Fed's Market Moves May Ignite Volatility Wall Street Craves, Goldman Predicts Even this year's Nobel Prize winner is flummoxed by the decline in market volatility. By Bradley Keoun Oct 18, 2017
U.S. President Donald Trump's tweets haven't done it. North Korean leader Kim Jong-Un's nuclear threats haven't either. Nor have allegations that Russia attempted to interfere with U.S. elections.
Virtually nothing has been able to jolt global markets out of this year's stupor, characterized by unusually low daily price swings, or volatility, in stocks, bonds and commodities.
Now Goldman Sachs Group Inc. ( GS - Get Report) CFO Martin "Marty" Chavez thinks he knows what might: the Federal Reserve beginning to pare some of the $4 trillion-plus in Treasuries and other bonds on its balance sheet.
While the Fed, led by Chair Janet Yellen, telegraphed how the assets would run off before starting the process this month, traders have scant experience in navigating markets when the U.S. central bank is withdrawing this type of monetary stimulus in such a massive way. That's partly because former Fed Chair Ben Bernanke's effort to shore up financial markets following the 2008 crisis by buying trillions of dollars of bonds -- known as "quantitative easing" -- was also unprecedented in its size and scope.
It's an important question for Goldman Sachs investors, since the firm's juggernaut trading operations depend so heavily on client transactions to generate fees and take the other side of market positions. New York-based Goldman, one of the top Wall Street performers in recent decades, has seen its revenue from trading stocks and bonds plunge this year, in some cases even more than big rivals like JPMorgan Chase & Co.
"Unwinding quantitative easing is unprecedented territory," Chavez said Tuesday on a conference call with analysts and investors. "You could see volatility and spikes showing up in this process simply because it's never happened before."

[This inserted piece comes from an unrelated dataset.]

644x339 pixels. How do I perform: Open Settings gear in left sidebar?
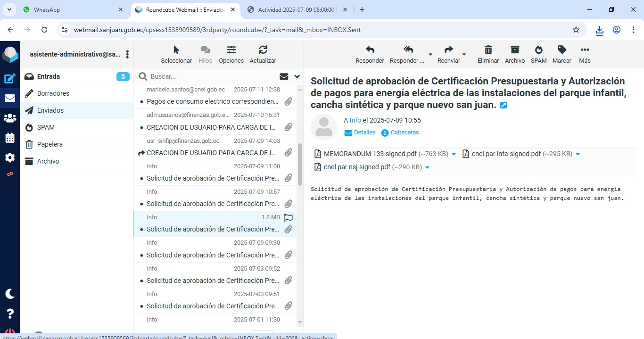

The Chicago Board Options Exchange's Volatility Index, or VIX, known as Wall Street's "fear gauge" because it typically rises when traders are nervous, has declined so dramatically that some big money managers are raising funds to bet on a rebound, Bloomberg News reported this week.
A rough gauge of how widely traders expect the Standard & Poor's 500 Index to swing on a daily basis over the coming 30 days, the VIX has traded below 11 for much of the past six months, representing (via some tricky math) daily swings of 0.7%. That's about half of the market's 10-year average.
On Tuesday, the VIX traded at 10.31, according to FactSet.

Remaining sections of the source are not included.